We need to find someone we can trust / a marina where we can moor the boat on a wet berth over the summer and then a dry internal storage over the winter. Towing from the UK and back is getting tiresome and expensive! 

We have looked into purchasing property with local estate agents in Tomar but there is not a great deal of lakeside villas on the market so will continue to rent in the short term.


----------



## jerryceltner (May 15, 2012)

As soon as I found out about the 7 metre limit I gave up. Let me have a look in the area and get back to you. It will take a few days so bear with me. There is a villa with it's own mooring on the lake which is wonderful. You come out onto the balcony and see the view of the lake. This is 4 bedrooms and own pool. Walk or drive the 50 metres and you are on the pontoon. The problem is that you are talking about 500,000 euros but house prices are at a premium because of the views and a lot of professional people from Lisbon use this area for 2nd homes.


----------



## canoeman (Mar 3, 2011)

Castenheria's (de Pera) not on the lake unless there's two, link might be too far north but they should know who else is on lake and can offer services your looking for.


----------



## heavenonearth (Sep 30, 2012)

The GPS Co-ordinates for Lagoa Azul Marina Castanheira 39.669539,-8.232558


----------



## heavenonearth (Sep 30, 2012)

Castanheira is about 20 mins from Tomar and is on the lakeside, 10 mins from Ferreira and 5 mins from the pria fluval.


----------



## canoeman (Mar 3, 2011)

That took some finding VisitTemplarios


----------



## heavenonearth (Sep 30, 2012)

The picture above is not of the marina. These are private pontoon moorings. 
The marina is slightly further south and is in a sheltered position from the main stretch of the lake. It is where the wakeboard competition is held.


----------



## heavenonearth (Sep 30, 2012)

I have tried to attach a picture 
.


----------



## canoeman (Mar 3, 2011)

The marina your referring to is the one I put in 1st answer which OP has said is too far North for him


----------



## heavenonearth (Sep 30, 2012)

The link you posted originally was for a marina in Trizio, which is much further north. They have a campsite etc which is shown on the website. We have been there but we felt it was too far for us to travel as well. 

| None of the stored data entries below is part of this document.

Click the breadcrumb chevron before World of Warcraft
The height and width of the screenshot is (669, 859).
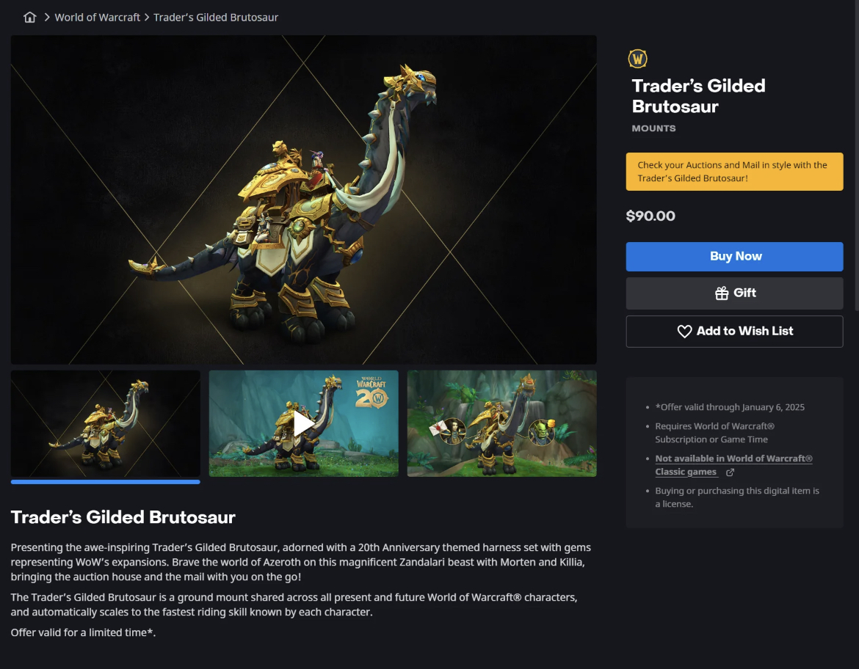click(47, 18)
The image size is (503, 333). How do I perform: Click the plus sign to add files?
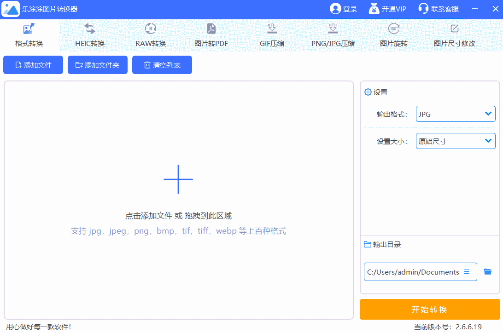tap(178, 179)
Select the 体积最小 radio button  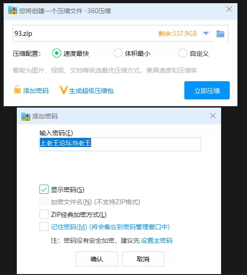[x=118, y=53]

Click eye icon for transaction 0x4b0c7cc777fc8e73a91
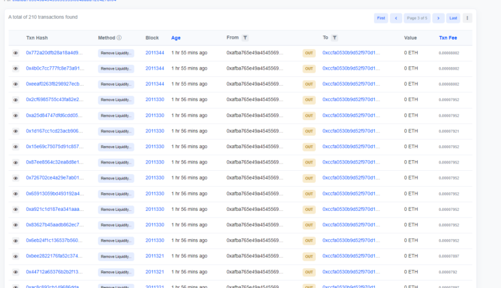click(x=15, y=68)
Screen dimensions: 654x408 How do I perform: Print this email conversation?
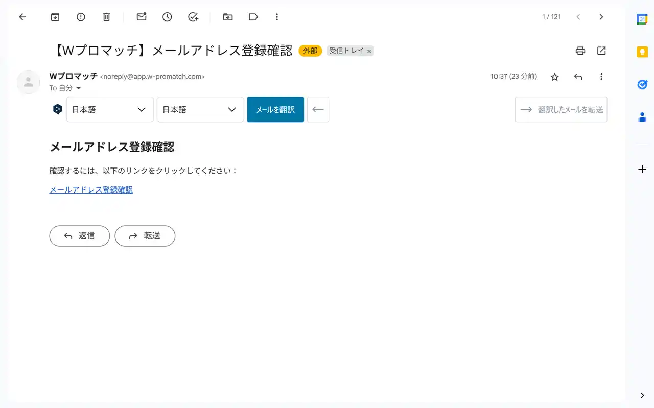[580, 51]
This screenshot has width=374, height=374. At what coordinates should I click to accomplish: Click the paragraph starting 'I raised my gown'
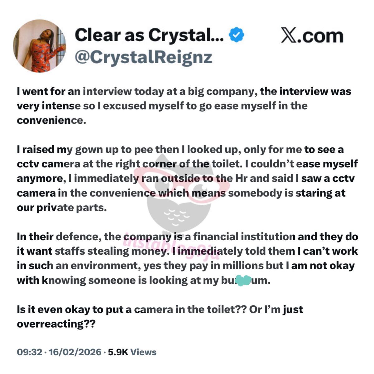click(187, 178)
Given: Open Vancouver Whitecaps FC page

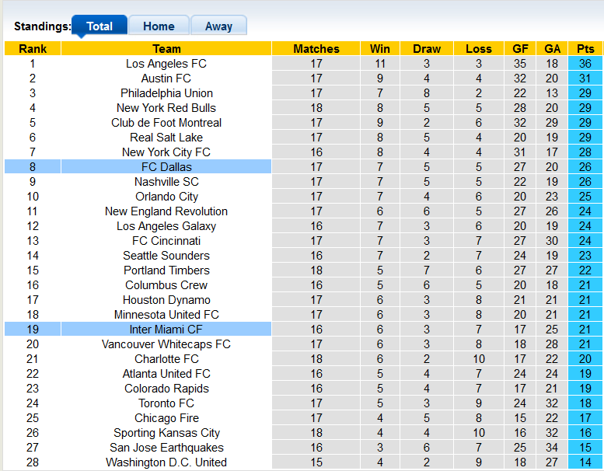Looking at the screenshot, I should pos(166,344).
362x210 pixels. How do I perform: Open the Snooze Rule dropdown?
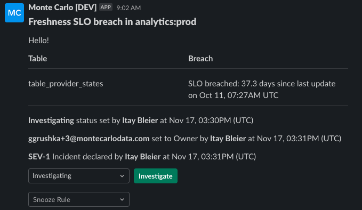[79, 199]
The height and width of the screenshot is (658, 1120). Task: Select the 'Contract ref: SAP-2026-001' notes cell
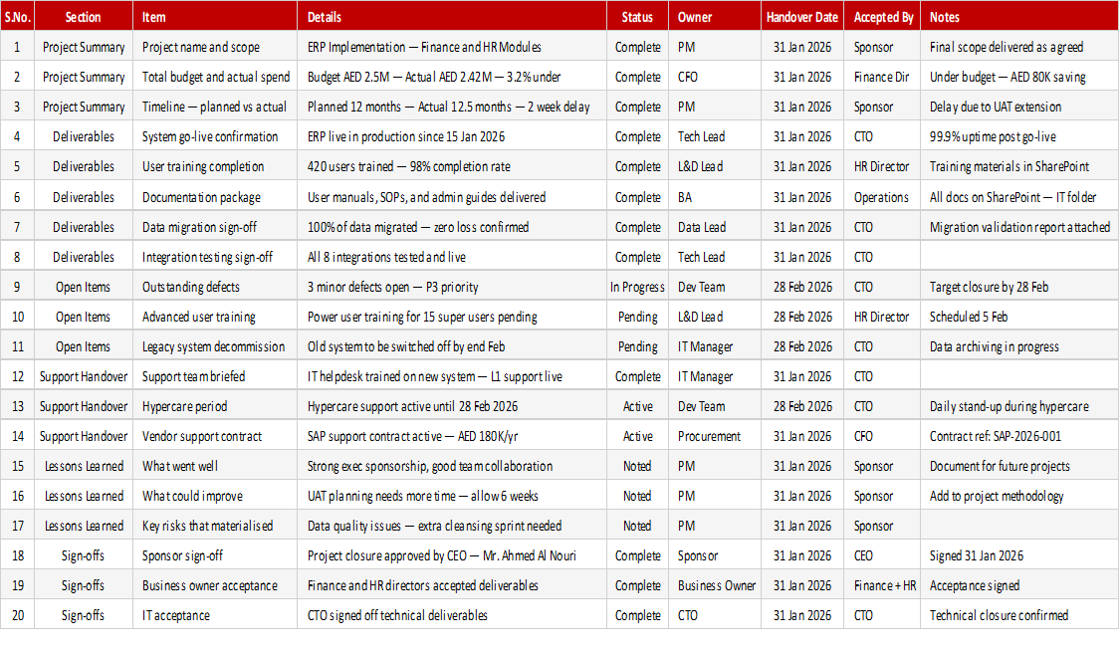coord(1019,437)
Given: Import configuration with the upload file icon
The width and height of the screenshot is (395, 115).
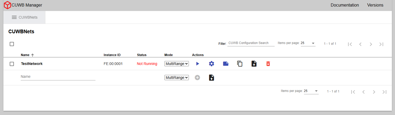Looking at the screenshot, I should tap(211, 78).
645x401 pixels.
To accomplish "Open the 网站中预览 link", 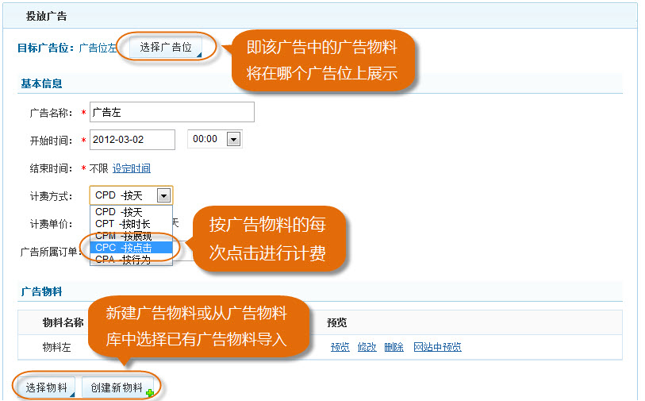I will [x=437, y=347].
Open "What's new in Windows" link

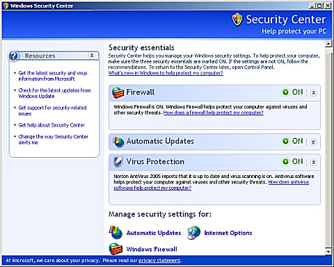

The picture I posted was of the marina I meant, at Castanheira and this is where my boat has been stored for the last 4 years and is nowhere near Trizio! If you put in the The GPS co-ordinates I posted previously, into Google maps, you will see that there is quite some difference in distance between Castenheira and Trizio. 

To the OP - Clube Nautico Lago Azul is the name of the marina but it does not have a functioning website. The service they provide will suit your requirements. They will also launch and recover boats, which is included in the membership fee.


----------



## canoeman (Mar 3, 2011)

Do you know of any one site that gives info for the lake?? when we've researched or visited property viewing we've never been able to find one or two sites, it's always been very disjointed.


----------



## wakegazer (Aug 17, 2012)

Thanks heavenonearth. We stay near Levegada at the south end not too far from the dam so that's still a way north. But, what's an hour boat ride at the beginning and end of a stay.. 

We will be going out for another scouting trip spring time next year so will explore if there's anything closer then.

I know Maven Wake School have recently set up on the lake - i'll try contacting them for any info / advice.

Canoeman - finding any information on the lake is nigh on impossible! But I guess that's the beauty of it! Thanks for the links.


----------



## canoeman (Mar 3, 2011)

Yes it's all individual sites if at all


----------



## heavenonearth (Sep 30, 2012)

Canoeman - tourist information on the lake is very lacking, and I don't know of any one web resource. There is a map available of the lake which shows the whole lake and all the beaches and businesses on it. However it is only available in print form and I have only seen it for sale at the marinas on the lake where I bought mine.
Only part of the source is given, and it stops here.